**Description of the task**. Search the listing for the string "computer". Copy every line that has it.

⁂

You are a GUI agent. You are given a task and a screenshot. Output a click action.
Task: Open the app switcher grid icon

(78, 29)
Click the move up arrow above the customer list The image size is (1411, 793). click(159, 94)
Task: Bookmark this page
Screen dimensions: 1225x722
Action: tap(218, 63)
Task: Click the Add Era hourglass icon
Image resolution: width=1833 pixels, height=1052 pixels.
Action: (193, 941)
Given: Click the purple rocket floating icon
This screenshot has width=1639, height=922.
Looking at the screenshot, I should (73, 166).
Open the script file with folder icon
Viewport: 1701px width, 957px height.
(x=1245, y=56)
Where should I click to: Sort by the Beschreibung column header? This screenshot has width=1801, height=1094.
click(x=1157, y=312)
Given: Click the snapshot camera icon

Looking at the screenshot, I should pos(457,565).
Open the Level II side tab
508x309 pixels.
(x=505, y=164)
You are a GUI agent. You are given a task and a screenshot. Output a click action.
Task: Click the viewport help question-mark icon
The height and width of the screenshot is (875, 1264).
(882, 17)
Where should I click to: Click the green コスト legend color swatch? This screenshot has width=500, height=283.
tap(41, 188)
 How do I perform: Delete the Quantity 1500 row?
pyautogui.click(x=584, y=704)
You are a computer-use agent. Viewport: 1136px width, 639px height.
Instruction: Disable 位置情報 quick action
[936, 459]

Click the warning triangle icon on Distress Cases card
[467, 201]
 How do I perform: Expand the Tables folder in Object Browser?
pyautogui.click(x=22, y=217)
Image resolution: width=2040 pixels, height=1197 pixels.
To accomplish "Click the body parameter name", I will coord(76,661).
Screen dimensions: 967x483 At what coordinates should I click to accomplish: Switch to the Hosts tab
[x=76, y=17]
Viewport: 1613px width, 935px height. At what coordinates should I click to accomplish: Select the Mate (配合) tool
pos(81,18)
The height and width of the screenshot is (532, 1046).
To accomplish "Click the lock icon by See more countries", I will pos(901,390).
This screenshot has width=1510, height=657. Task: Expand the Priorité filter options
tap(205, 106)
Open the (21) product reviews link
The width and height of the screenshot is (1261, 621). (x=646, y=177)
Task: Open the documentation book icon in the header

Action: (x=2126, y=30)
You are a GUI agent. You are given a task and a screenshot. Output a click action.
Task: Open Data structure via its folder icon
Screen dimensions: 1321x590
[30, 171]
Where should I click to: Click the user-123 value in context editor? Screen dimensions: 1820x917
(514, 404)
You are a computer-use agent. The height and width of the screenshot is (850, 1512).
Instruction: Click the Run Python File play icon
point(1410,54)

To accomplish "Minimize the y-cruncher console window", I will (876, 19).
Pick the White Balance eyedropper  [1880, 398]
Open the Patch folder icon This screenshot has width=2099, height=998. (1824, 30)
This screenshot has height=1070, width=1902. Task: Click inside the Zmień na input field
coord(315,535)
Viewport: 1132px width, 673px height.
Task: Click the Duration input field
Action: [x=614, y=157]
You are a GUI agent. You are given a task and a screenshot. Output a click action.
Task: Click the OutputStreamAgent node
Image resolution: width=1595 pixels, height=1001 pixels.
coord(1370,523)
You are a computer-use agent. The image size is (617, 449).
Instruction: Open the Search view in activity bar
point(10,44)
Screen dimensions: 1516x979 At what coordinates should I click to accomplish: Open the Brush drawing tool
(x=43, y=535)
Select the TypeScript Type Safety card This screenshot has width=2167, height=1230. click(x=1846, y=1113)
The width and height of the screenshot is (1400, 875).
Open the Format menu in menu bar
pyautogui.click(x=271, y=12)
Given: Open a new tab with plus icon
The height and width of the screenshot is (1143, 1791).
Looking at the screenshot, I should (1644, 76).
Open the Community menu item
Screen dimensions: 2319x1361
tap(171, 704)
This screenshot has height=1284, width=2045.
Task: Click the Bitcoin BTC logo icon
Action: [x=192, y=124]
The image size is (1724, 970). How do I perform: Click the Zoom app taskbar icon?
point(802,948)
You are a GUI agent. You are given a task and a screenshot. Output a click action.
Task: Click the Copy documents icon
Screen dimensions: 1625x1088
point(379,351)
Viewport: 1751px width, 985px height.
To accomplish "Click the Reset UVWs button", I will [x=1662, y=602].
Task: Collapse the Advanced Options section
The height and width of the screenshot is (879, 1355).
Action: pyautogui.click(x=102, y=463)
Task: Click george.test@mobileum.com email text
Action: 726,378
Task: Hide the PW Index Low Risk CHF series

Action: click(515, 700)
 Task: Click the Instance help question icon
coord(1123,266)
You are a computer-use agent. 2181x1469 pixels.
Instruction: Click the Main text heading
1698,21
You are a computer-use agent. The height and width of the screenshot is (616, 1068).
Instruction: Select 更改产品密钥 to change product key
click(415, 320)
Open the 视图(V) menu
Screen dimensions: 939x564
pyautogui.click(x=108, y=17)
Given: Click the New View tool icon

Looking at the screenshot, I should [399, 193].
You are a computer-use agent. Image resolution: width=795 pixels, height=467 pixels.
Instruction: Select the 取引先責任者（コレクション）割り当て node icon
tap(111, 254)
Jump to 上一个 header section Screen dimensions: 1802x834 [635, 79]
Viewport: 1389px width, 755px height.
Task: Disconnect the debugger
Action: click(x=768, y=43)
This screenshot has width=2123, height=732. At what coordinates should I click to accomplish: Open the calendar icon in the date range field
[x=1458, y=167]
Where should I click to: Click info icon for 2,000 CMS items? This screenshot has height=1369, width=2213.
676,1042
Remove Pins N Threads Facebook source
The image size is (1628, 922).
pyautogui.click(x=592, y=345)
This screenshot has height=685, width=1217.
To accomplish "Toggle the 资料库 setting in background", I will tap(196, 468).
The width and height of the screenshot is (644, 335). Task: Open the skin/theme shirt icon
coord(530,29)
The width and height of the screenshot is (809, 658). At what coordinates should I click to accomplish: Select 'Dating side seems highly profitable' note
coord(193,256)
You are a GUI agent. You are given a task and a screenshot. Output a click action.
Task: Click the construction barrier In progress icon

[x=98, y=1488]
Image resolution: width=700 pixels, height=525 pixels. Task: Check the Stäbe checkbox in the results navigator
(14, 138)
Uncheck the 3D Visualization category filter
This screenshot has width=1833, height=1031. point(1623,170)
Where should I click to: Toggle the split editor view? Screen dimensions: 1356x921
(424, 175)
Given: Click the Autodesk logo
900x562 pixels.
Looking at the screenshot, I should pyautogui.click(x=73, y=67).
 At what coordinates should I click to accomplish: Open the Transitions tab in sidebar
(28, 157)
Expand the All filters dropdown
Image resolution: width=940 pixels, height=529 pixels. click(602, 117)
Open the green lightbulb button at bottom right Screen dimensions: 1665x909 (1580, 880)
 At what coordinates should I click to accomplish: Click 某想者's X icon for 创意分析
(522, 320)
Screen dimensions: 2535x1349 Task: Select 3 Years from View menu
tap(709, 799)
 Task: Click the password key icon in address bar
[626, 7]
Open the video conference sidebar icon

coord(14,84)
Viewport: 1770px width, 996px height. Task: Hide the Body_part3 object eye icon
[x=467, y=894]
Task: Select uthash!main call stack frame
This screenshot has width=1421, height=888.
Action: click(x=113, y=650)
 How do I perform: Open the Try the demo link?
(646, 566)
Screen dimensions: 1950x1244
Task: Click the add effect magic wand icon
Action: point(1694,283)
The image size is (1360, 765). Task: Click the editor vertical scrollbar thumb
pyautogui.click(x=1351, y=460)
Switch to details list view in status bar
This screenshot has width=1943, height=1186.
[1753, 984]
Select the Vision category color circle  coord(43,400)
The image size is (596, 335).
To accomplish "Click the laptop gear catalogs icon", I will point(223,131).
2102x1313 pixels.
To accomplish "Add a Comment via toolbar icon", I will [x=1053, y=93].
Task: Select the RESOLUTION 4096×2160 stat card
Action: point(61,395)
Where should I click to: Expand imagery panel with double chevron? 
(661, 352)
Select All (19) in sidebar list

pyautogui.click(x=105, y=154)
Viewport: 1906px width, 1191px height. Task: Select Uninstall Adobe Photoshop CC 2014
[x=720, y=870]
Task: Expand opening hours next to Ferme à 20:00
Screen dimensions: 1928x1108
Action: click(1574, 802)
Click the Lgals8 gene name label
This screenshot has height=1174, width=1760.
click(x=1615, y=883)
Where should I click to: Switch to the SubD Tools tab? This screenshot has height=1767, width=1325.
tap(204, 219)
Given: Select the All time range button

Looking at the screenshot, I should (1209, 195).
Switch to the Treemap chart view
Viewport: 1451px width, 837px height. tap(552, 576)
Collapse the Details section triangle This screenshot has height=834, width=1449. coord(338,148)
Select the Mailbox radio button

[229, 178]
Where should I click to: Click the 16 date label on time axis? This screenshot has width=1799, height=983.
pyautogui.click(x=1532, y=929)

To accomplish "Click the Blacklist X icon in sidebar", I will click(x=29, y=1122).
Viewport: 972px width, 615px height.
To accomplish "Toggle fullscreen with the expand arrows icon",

⁂

**Written answer**.
You are a computer-use agent. Viewport: 1136px width, 639px height.
You are a computer-use agent. The height and width of the screenshot is (850, 1512).
You are a computer-use agent. The image size is (617, 449).
You are a computer-use agent. 2181x1469 pixels.
You are a computer-use agent. The height and width of the screenshot is (616, 1068).
You are a computer-use agent. Image resolution: width=795 pixels, height=467 pixels.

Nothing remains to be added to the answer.